I have tried different ways but not able to format data into table
$str1 = "First string"
$str2 = "Sec string"
$str3 = "third str"
$str4 = "fourth string"
$str = "$str1 $str2 `r`n"
$str+= "$str3 $str4"
write-host $str | Format-Table
I am looking to create output like below:
First string Sec string
third str fourth string
In order to use Format-Table as intended, you need objects with properties rather than mere strings:
$str -split "`r`n" | ForEach-Object {
# Initialize a custom object whose properties will reflect
# the input line's tokens (column values).
$obj = New-Object PSCustomObject; $i = 0
# Add each whitespace-separated token as a property.
foreach ($token in -split $_) {
Add-Member -InputObject $obj -NotePropertyName ('col' + ++$i) -NotePropertyValue $token
}
# Output the custom object.
$obj
} | Format-Table -HideTableHeaders
$str -split "`r`n" splits the multi-line string into individual lines and sends them through the pipeline one by one.
The ForEach-Object command constructs a custom object from each line whose properties are the whitespace-separated tokens on the line, as described in the comments; the property names - which don't matter for the output - are auto-generated as col1, col2, ...
Note: This does not match your desired output exactly in that each space (run of whitespace) is treated as a separator. If you wanted to treat the original $str1, $str2, ... variable values (e.g., First string) each as a single column value, you'd have to make assumptions about how to tokenize the line.
For instance, if the assumption is that 2 consecutive words form a single value, replace -split $_ above with $_ -split '(\w+ \w+) ?' -ne ''
If you didn't want to rely on assumptions, you'd have to construct your input strings with embedded quoting so as to unambiguously indicate token boundaries (the code would then have to be modified to parse the embedded quoting correctly).

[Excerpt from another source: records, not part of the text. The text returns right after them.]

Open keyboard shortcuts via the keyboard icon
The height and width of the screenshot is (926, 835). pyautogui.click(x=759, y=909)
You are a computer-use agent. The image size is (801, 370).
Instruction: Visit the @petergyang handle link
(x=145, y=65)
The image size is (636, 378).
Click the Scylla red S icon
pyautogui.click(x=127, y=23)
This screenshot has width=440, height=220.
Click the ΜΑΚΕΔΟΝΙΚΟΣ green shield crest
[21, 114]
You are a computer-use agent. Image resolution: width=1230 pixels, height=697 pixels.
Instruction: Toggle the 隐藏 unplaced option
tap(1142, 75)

Format-Table then displays the custom objects in tabular form, with columns properly aligned; -HideTableHeaders suppresses the header line (the auto-generated property names).
With your sample input, the above yields the following, produced without -HideTableHeaders so as to better illustrate what the code does:
col1 col2 col3 col4
---- ---- ---- ----
First string Sec string
third str fourth string
Ditto, but with the 2-consecutive-words splitting logic:
col1 col2
---- ----
First string Sec string
third str fourth string
As for what you tried:
Do not use Write-Host to produce data output: Write-Host output (by default) goes to the console and bypasses the pipeline, so that Format-Table receives no input and has no effect here.
That said, even if Format-Table did receive input (by using $str by itself, without Write-Host, i.e.: $str | Format-Table), it would have no (visible) effect on strings, which are always rendered as-is.